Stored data
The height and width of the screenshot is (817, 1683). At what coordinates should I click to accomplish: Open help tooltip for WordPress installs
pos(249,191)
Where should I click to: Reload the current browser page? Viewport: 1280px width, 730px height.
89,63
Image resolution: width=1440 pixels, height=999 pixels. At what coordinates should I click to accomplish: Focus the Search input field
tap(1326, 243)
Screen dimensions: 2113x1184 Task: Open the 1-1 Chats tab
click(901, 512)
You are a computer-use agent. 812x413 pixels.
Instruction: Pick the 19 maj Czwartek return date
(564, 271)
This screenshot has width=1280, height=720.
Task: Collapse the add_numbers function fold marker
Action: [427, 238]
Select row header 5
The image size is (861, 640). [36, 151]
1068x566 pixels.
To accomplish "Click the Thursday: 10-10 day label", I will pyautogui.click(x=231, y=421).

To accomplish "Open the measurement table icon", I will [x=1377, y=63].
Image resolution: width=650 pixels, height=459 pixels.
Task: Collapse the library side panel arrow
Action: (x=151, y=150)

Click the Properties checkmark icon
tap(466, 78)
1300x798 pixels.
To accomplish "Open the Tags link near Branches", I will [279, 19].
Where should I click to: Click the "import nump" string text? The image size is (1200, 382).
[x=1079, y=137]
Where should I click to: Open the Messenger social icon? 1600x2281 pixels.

* **What is expected**: Every entry shown above should be transcribed without alteration.

* **Answer for the task**:
The height and width of the screenshot is (817, 1683). At what coordinates should I click to accomplish: Open help tooltip for WordPress installs
pos(249,191)
Where should I click to: Reload the current browser page? Viewport: 1280px width, 730px height.
89,63
Image resolution: width=1440 pixels, height=999 pixels. At what coordinates should I click to accomplish: Focus the Search input field
tap(1326, 243)
Screen dimensions: 2113x1184 Task: Open the 1-1 Chats tab
click(901, 512)
You are a computer-use agent. 812x413 pixels.
Instruction: Pick the 19 maj Czwartek return date
(564, 271)
This screenshot has width=1280, height=720.
Task: Collapse the add_numbers function fold marker
Action: [427, 238]
Select row header 5
The image size is (861, 640). [36, 151]
1068x566 pixels.
To accomplish "Click the Thursday: 10-10 day label", I will pyautogui.click(x=231, y=421).

To accomplish "Open the measurement table icon", I will [x=1377, y=63].
Image resolution: width=650 pixels, height=459 pixels.
Task: Collapse the library side panel arrow
Action: (x=151, y=150)

Click the Properties checkmark icon
tap(466, 78)
1300x798 pixels.
To accomplish "Open the Tags link near Branches", I will [279, 19].
Where should I click to: Click the "import nump" string text? The image size is (1200, 382).
[x=1079, y=137]
Where should I click to: Open the Messenger social icon? 1600x2281 pixels.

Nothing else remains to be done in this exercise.